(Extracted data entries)
┄┄┄┄┄┄┄┄┄┄┄┄┄┄┄┄┄┄┄┄

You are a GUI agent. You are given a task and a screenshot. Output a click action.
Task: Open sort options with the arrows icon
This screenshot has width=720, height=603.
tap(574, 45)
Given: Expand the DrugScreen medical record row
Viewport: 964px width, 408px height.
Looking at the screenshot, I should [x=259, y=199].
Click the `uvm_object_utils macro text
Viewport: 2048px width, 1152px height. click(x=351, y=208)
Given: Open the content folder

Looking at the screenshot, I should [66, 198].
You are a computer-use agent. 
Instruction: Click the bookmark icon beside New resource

┄┄┄┄┄┄┄┄┄┄┄┄┄┄┄┄┄┄┄┄

Repeat all of the records above, line for line, without changing anything.

■ Task result:
You are a GUI agent. You are given a task and a screenshot. Output a click action.
Task: Open sort options with the arrows icon
This screenshot has width=720, height=603.
tap(574, 45)
Given: Expand the DrugScreen medical record row
Viewport: 964px width, 408px height.
Looking at the screenshot, I should [x=259, y=199].
Click the `uvm_object_utils macro text
Viewport: 2048px width, 1152px height. click(x=351, y=208)
Given: Open the content folder

Looking at the screenshot, I should [66, 198].
You are a computer-use agent. 
Instruction: Click the bookmark icon beside New resource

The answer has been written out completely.